Absence of Undisclosed Liabilities. Except as specifically disclosed herein or in the Annual Report: (A) there has been no event, occurrence or development that has resulted in or could result in a Material Adverse Effect; (B) Byzen has not incurred any liabilities, obligations, claims or losses, contingent or otherwise, including debt obligations, other than incurred in the ordinary course of business; (C) Byzen has not declared or made any dividend or distribution of cash or property to its shareholders, purchased, redeemed or made any agreements to purchase or redeem any shares of its capital stock, or issued any equity securities other than with respect to transactions contemplated hereby; (D) Byzen has not made any loan, advance or capital contribution to or investment in any person or entity; and (E) Byzen has not discharged or satisfied any lien or encumbrance or paid any obligation or liability (absolute or contingent), other than current liabilities paid in the ordinary course of business.
REPRESENTATIONS AND WARRANTIES OF THE SHAREHOLDER
Shareholder represents, warrants and agrees that all of the statements in the following subsections of this Article III, pertaining to CSI, are true and complete as of the date hereof.
Organization. CSI is a company duly organized, validly existing, and in good standing under the laws of Delaware and has the corporate power and is duly authorized under all applicable laws, regulations, ordinances, and orders of public authorities to carry on its business in all material respects as it is now being conducted.

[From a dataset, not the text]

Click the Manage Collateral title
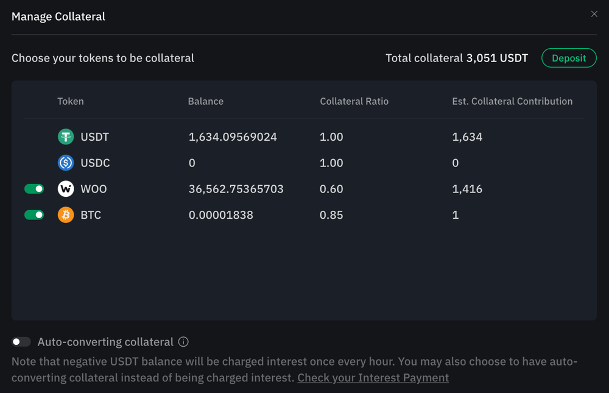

The execution and delivery of this Agreement does not, and the consummation of the transactions contemplated hereby will not, violate any provision of CSI’s Bylaws, or similar documents. CSI has taken all actions required by law, its Bylaws or otherwise to authorize the execution and delivery of this Agreement. CSI has full power, authority, and legal capacity and has taken all action required by law,, and otherwise to consummate the transactions herein contemplated.
Authorized Shares.. The CSI Shares are validly issued, fully paid, and non-assessable and not issued in violation of the preemptive or other rights of any person. The CSI Shares represent all of the outstanding capital stock of CSI and there are no outstanding rights on the part of any person to acquire any shares of the capital stock of CSI.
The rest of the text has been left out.